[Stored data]
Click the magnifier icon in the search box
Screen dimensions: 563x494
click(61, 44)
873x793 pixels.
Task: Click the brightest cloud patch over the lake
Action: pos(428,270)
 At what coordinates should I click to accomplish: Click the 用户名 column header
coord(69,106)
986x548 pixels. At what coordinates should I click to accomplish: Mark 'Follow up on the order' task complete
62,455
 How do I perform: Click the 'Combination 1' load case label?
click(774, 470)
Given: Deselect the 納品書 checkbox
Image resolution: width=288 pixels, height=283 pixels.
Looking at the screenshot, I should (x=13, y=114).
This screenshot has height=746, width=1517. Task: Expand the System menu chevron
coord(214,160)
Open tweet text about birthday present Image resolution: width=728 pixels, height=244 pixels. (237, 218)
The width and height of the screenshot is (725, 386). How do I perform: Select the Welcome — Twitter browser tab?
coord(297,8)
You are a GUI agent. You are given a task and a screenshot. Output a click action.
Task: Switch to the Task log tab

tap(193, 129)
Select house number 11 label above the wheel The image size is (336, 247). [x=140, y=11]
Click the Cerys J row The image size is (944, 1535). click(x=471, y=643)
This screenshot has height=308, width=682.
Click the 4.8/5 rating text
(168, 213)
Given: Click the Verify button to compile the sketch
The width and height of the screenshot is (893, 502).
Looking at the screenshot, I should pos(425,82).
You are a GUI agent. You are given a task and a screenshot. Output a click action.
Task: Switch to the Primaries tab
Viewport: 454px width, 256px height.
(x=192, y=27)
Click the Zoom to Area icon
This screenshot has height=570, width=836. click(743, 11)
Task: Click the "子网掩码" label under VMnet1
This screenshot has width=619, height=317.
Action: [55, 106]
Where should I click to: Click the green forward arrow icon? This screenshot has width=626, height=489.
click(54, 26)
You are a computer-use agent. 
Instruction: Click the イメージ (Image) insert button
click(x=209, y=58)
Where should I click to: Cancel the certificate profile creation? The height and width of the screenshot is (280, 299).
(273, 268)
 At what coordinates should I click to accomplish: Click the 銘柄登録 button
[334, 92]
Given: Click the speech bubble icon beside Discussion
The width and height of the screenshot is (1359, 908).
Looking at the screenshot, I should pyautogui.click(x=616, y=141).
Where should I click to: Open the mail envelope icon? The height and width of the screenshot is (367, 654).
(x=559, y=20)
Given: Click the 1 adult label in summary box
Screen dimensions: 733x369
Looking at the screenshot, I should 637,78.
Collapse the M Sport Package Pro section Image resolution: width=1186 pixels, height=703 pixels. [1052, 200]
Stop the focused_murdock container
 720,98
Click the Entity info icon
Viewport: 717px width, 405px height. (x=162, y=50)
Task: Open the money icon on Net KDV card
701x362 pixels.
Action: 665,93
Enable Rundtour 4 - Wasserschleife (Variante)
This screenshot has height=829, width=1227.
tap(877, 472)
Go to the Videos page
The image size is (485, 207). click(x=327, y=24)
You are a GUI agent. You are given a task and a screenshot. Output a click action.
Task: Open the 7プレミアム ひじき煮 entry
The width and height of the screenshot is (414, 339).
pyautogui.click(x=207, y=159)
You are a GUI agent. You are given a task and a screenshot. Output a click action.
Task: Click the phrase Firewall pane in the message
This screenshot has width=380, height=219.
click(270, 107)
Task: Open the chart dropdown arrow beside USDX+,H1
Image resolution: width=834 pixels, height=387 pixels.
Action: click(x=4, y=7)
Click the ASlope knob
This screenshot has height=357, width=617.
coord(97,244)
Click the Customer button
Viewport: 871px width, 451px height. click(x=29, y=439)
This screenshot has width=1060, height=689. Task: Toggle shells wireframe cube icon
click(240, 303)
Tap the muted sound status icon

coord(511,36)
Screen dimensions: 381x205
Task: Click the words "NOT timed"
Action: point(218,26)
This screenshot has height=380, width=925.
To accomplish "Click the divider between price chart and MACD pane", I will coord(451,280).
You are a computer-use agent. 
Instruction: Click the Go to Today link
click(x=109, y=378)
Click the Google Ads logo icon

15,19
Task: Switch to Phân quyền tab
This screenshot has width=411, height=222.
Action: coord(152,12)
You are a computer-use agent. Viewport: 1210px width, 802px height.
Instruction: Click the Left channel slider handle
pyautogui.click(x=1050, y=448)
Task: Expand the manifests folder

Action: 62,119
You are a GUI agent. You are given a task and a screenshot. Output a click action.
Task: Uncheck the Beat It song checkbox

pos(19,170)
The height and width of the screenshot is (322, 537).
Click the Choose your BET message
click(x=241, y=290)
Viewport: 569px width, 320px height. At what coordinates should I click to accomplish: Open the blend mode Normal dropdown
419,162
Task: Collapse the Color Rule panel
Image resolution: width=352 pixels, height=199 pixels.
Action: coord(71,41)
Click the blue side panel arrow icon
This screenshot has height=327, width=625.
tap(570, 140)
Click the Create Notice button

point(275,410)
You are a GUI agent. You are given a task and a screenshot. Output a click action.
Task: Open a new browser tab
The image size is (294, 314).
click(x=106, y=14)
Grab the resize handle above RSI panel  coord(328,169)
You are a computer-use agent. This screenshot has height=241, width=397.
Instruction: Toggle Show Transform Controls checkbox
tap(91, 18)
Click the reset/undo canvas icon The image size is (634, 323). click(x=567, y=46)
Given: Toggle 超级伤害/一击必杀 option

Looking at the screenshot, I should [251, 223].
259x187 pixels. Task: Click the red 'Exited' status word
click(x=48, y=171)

INSTRUCTIONS TO FOLLOW
Your answer should consist of the lines from the line with "Where should I click to: Open" to the line with "You are a computer-use agent. Viewport: 1210px" above, repeated exactly, both ends included.

ANSWER TO THIS PROBLEM
Where should I click to: Open the mail envelope icon? The height and width of the screenshot is (367, 654).
(x=559, y=20)
Given: Click the 1 adult label in summary box
Screen dimensions: 733x369
Looking at the screenshot, I should 637,78.
Collapse the M Sport Package Pro section Image resolution: width=1186 pixels, height=703 pixels. [1052, 200]
Stop the focused_murdock container
 720,98
Click the Entity info icon
Viewport: 717px width, 405px height. (x=162, y=50)
Task: Open the money icon on Net KDV card
701x362 pixels.
Action: 665,93
Enable Rundtour 4 - Wasserschleife (Variante)
This screenshot has height=829, width=1227.
tap(877, 472)
Go to the Videos page
The image size is (485, 207). click(x=327, y=24)
You are a GUI agent. You are given a task and a screenshot. Output a click action.
Task: Open the 7プレミアム ひじき煮 entry
The width and height of the screenshot is (414, 339).
pyautogui.click(x=207, y=159)
You are a GUI agent. You are given a task and a screenshot. Output a click action.
Task: Click the phrase Firewall pane in the message
This screenshot has width=380, height=219.
click(270, 107)
Task: Open the chart dropdown arrow beside USDX+,H1
Image resolution: width=834 pixels, height=387 pixels.
Action: click(x=4, y=7)
Click the ASlope knob
This screenshot has height=357, width=617.
coord(97,244)
Click the Customer button
Viewport: 871px width, 451px height. click(x=29, y=439)
This screenshot has width=1060, height=689. Task: Toggle shells wireframe cube icon
click(240, 303)
Tap the muted sound status icon

coord(511,36)
Screen dimensions: 381x205
Task: Click the words "NOT timed"
Action: point(218,26)
This screenshot has height=380, width=925.
To accomplish "Click the divider between price chart and MACD pane", I will coord(451,280).
You are a computer-use agent. 
Instruction: Click the Go to Today link
click(x=109, y=378)
Click the Google Ads logo icon

15,19
Task: Switch to Phân quyền tab
This screenshot has width=411, height=222.
Action: coord(152,12)
You are a computer-use agent. Viewport: 1210px width, 802px height.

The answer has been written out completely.